---------- Input for this task
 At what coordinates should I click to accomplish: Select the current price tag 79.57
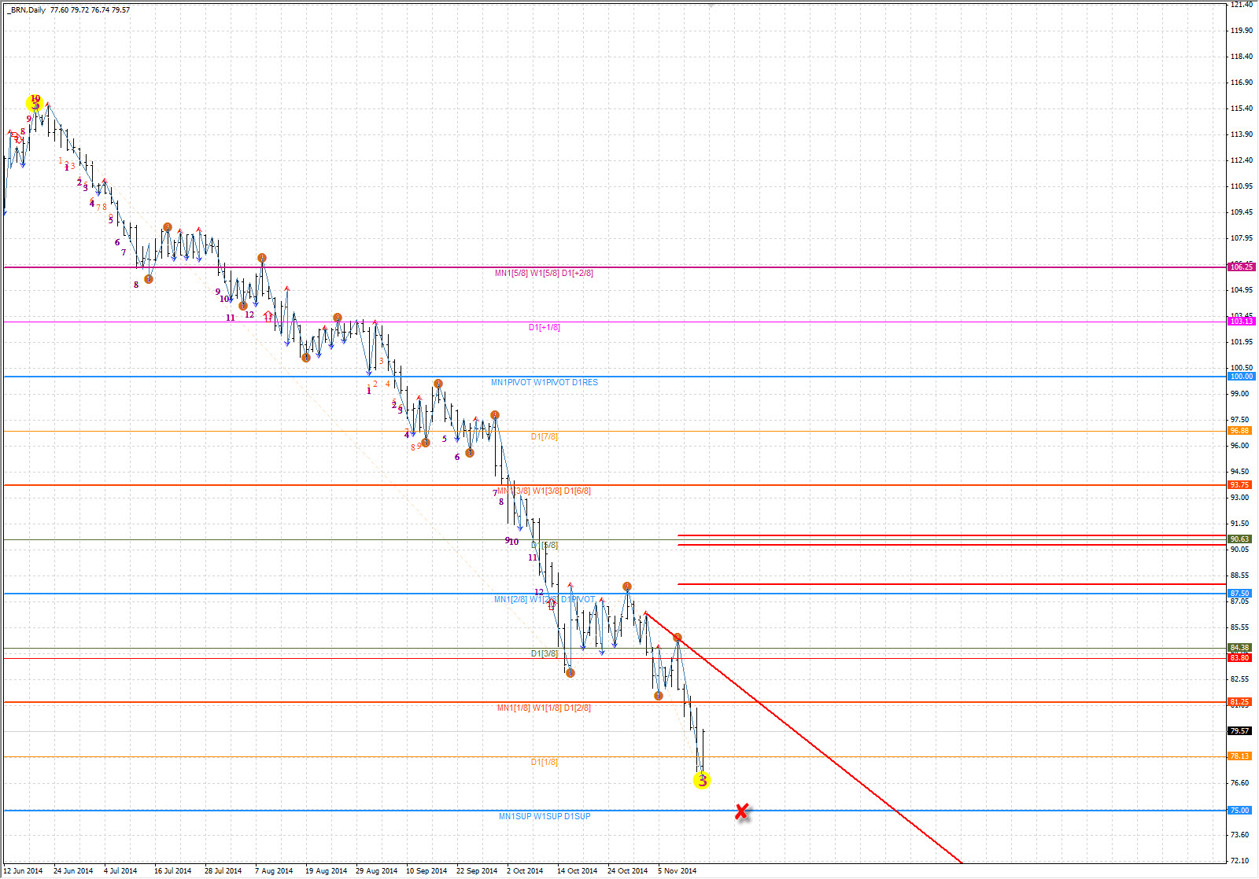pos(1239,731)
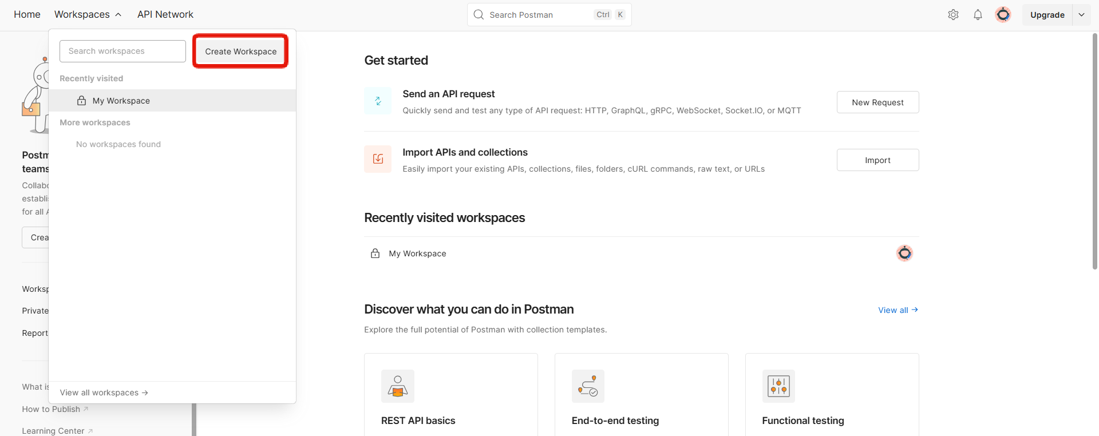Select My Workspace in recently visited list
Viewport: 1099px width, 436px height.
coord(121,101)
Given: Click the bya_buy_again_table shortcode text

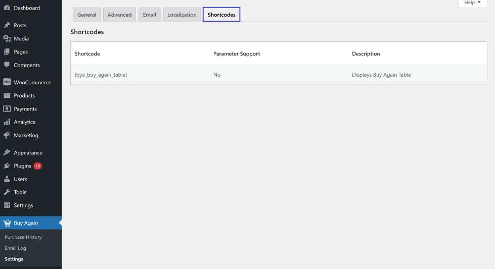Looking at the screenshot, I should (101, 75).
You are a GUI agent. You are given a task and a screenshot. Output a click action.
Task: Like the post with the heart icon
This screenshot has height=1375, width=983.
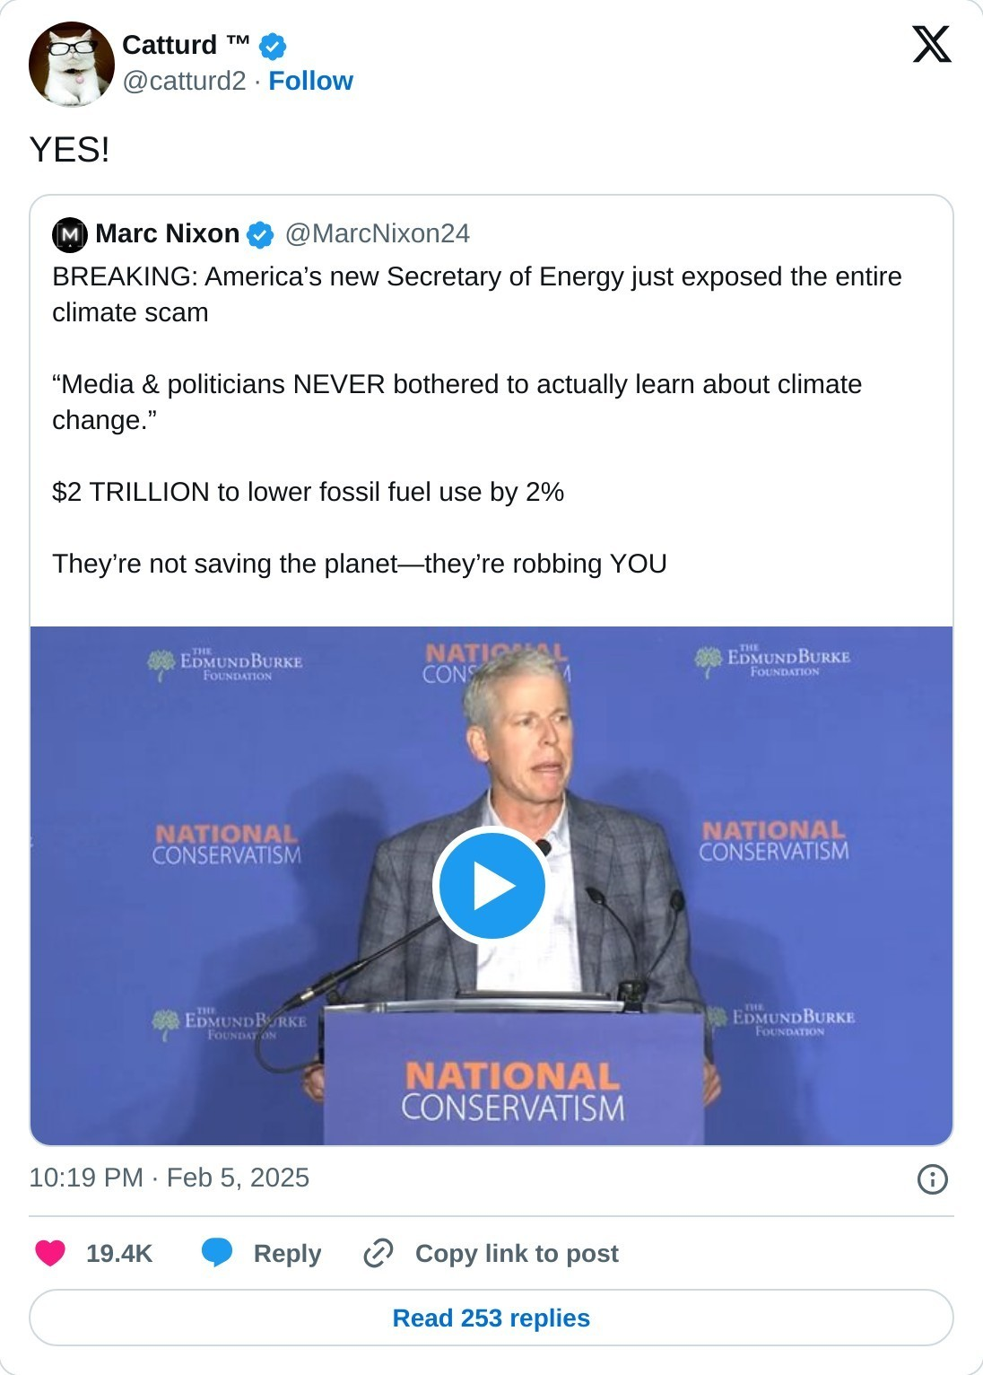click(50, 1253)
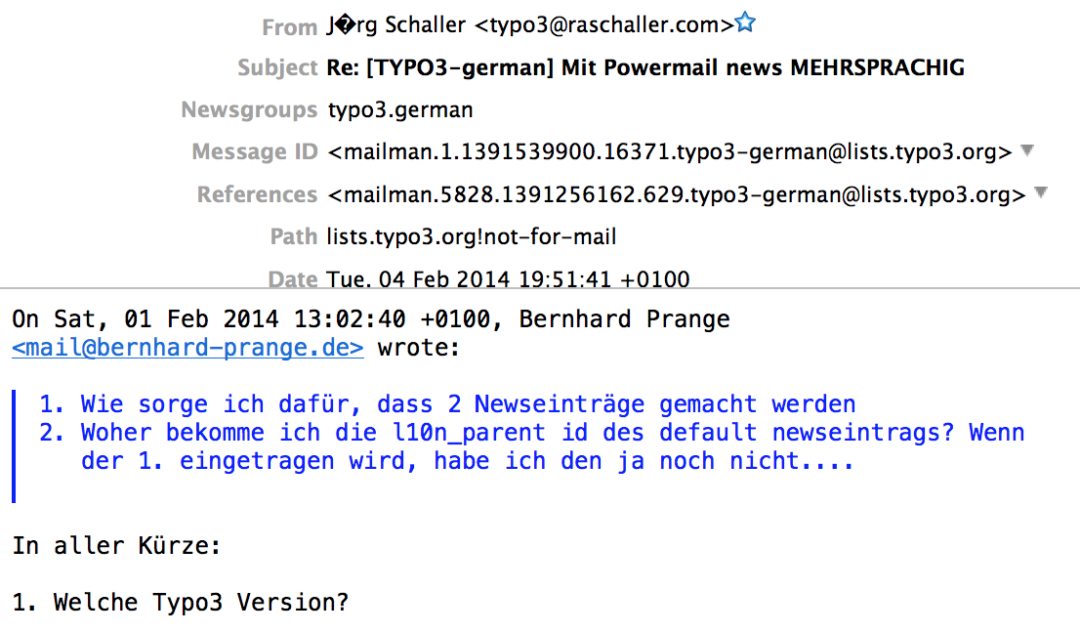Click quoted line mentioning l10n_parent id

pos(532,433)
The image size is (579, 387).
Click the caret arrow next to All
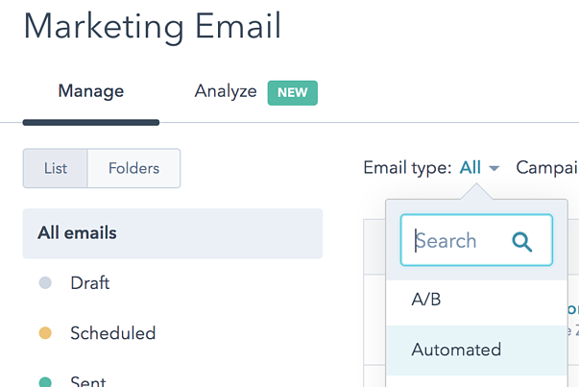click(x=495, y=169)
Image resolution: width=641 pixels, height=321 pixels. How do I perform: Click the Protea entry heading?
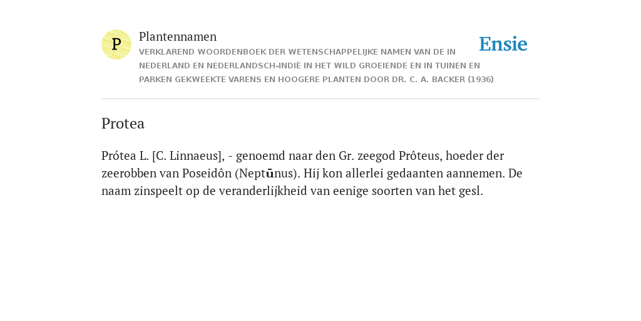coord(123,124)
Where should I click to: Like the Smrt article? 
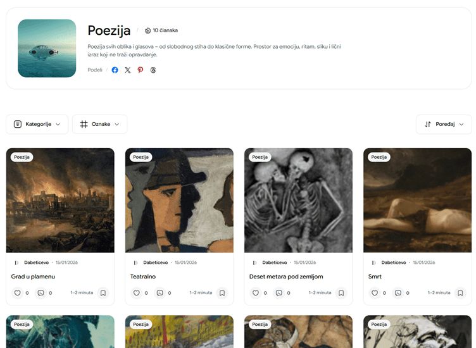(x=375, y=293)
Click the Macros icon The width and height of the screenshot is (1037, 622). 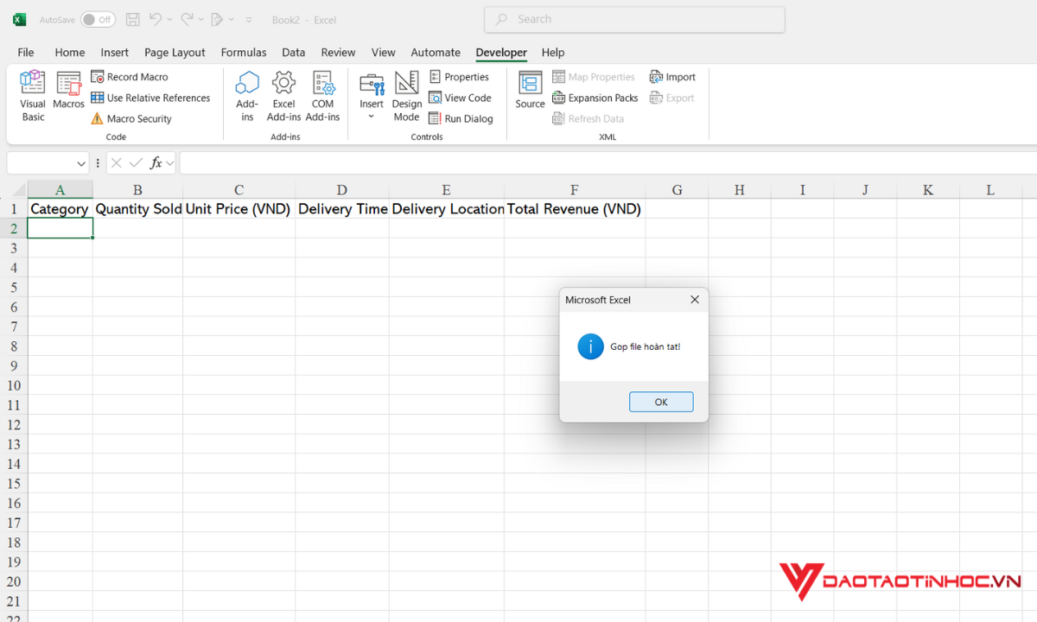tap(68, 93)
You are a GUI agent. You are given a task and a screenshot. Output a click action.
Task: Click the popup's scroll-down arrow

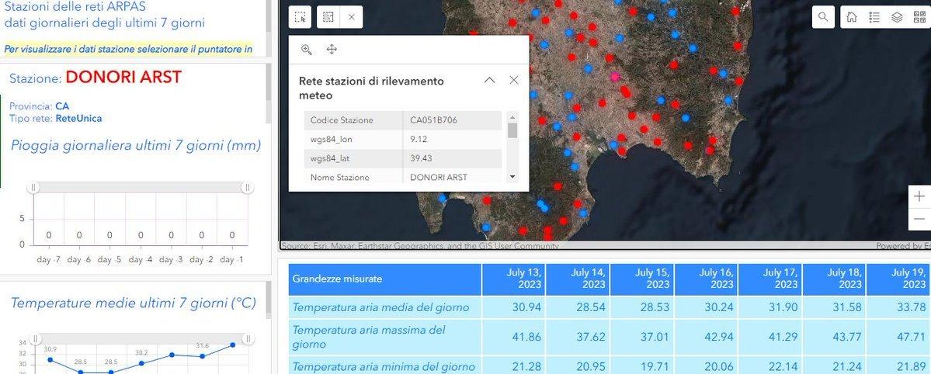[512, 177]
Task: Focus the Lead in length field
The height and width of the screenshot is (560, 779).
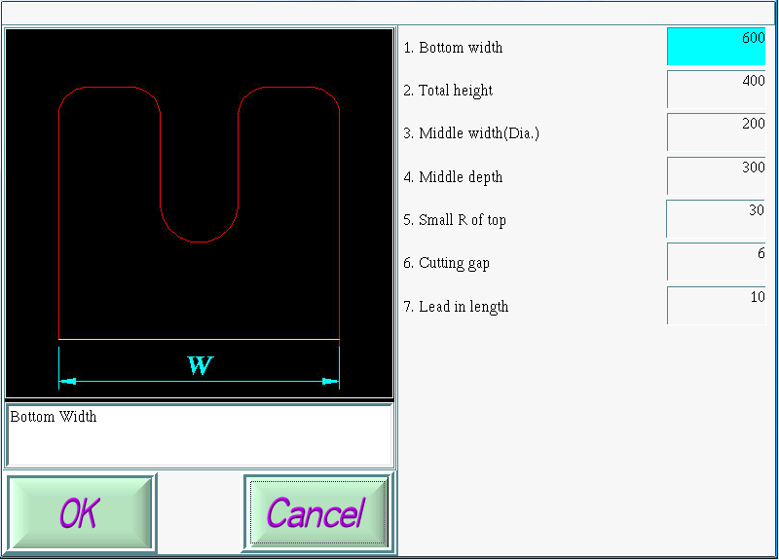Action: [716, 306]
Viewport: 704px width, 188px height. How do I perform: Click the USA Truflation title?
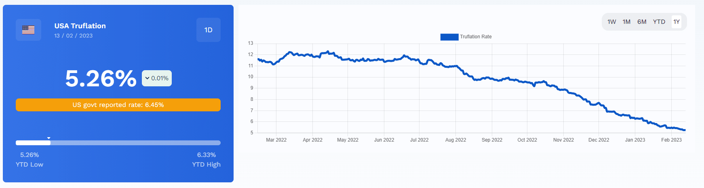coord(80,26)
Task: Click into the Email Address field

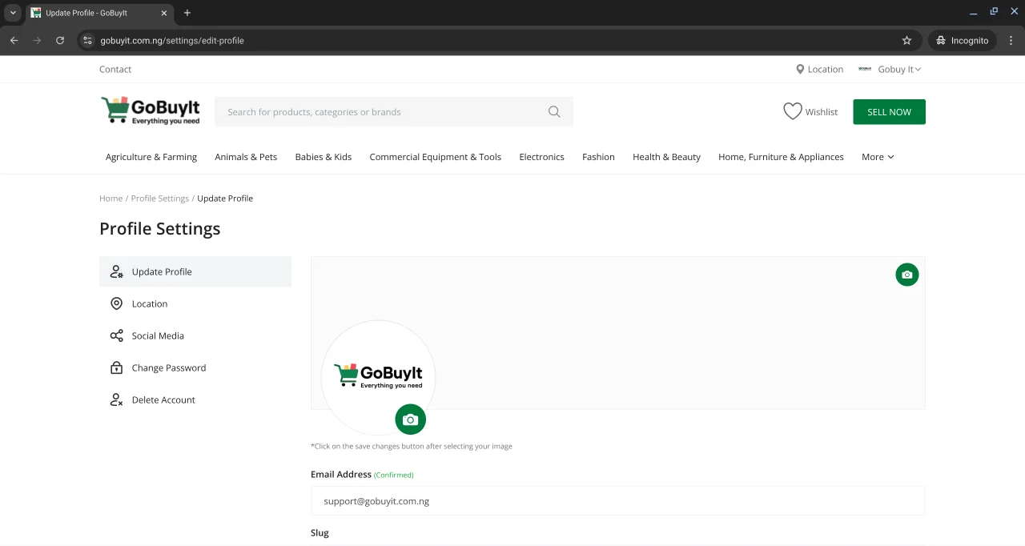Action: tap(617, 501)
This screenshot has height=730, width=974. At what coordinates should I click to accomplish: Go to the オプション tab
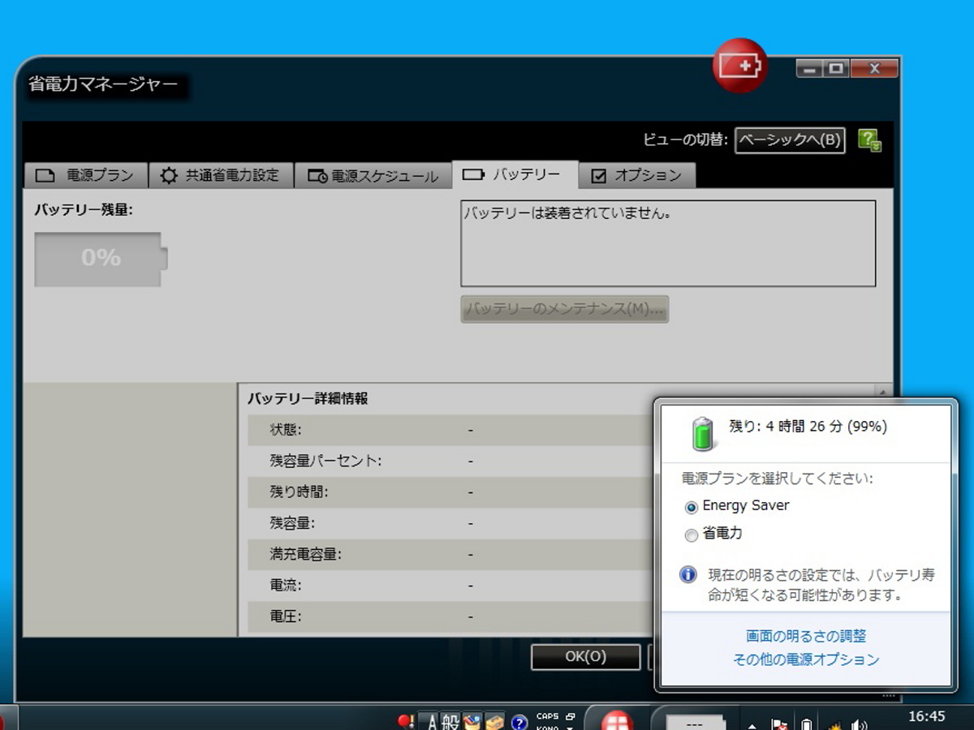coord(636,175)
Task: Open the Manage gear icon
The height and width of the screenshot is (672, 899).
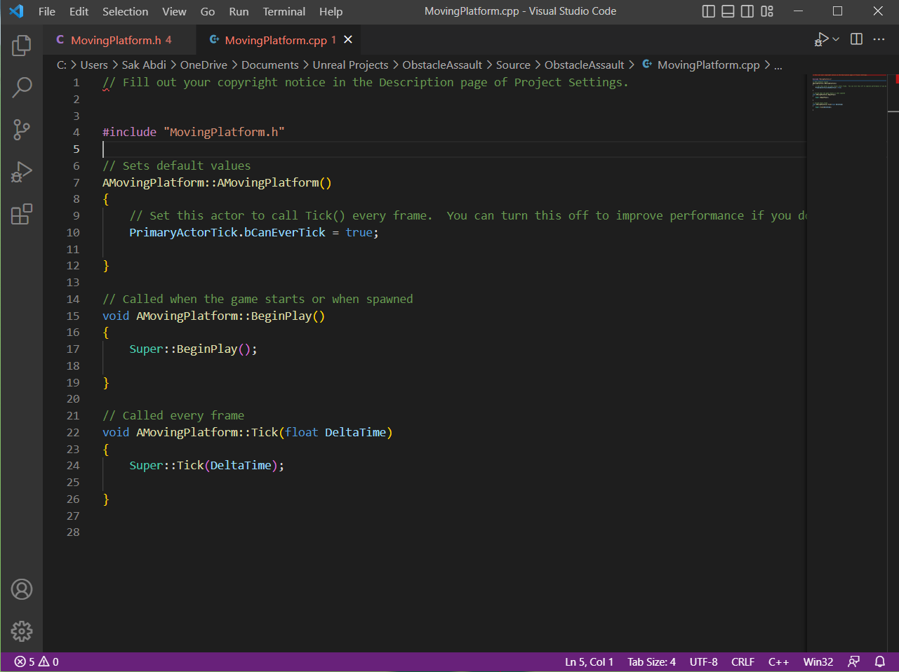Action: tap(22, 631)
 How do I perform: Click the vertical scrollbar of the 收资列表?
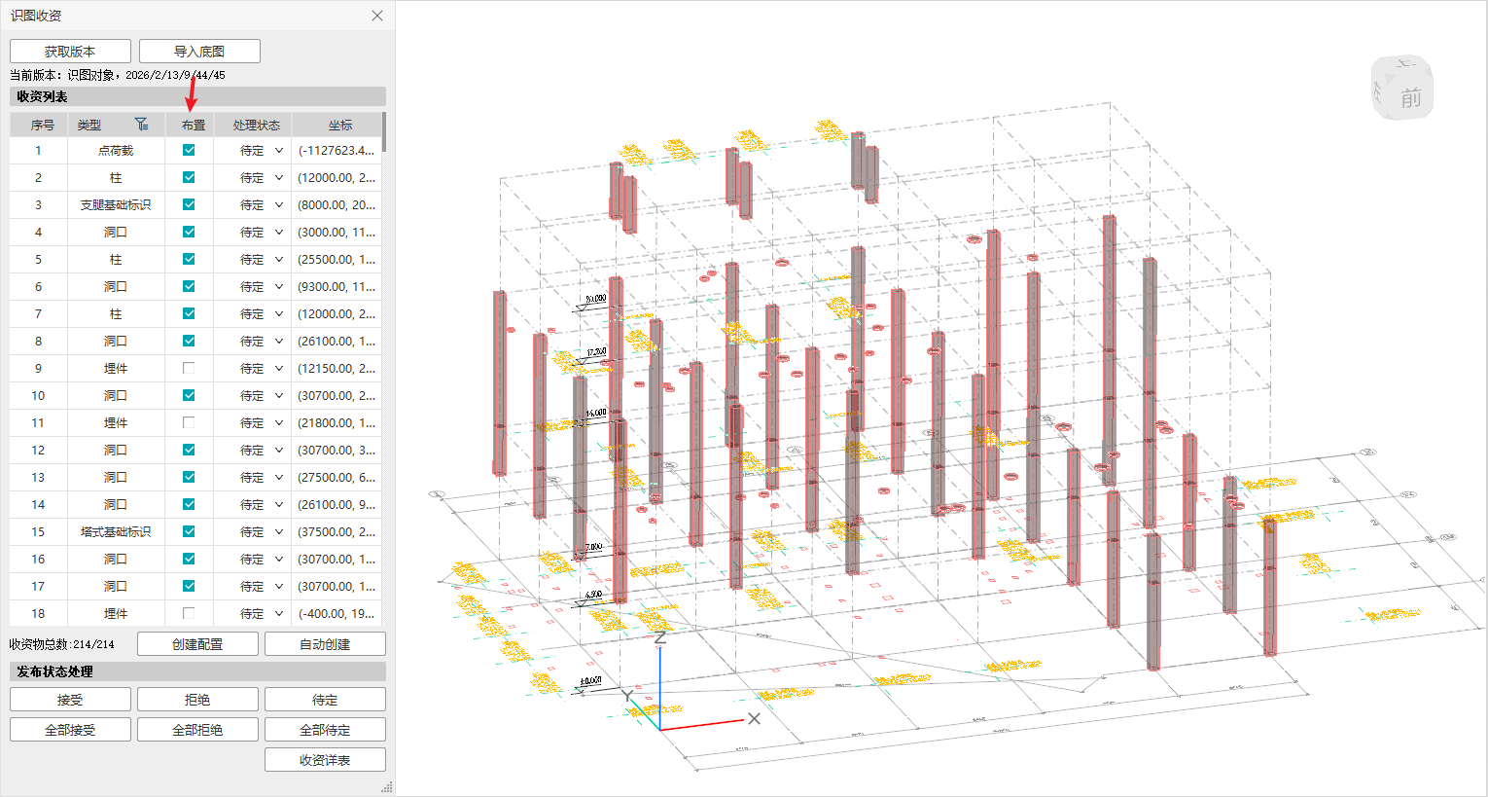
--------------------
#### Task details:
Every line from the one containing "Task: Click the popup's scroll-down arrow" through the end of the records is to be returned exactly, and those lines alone; pictures are dropped.

#### Solution to this exercise:
Task: Click the popup's scroll-down arrow

[512, 177]
Task: Focus the Lead in length field
The height and width of the screenshot is (560, 779).
Action: [716, 306]
Viewport: 704px width, 188px height. How do I perform: Click the USA Truflation title?
coord(80,26)
Task: Click into the Email Address field

Action: tap(617, 501)
This screenshot has height=730, width=974. At what coordinates should I click to accomplish: Go to the オプション tab
coord(636,175)
Task: Open the Manage gear icon
The height and width of the screenshot is (672, 899).
Action: tap(22, 631)
 How do I perform: Click the vertical scrollbar of the 收资列表?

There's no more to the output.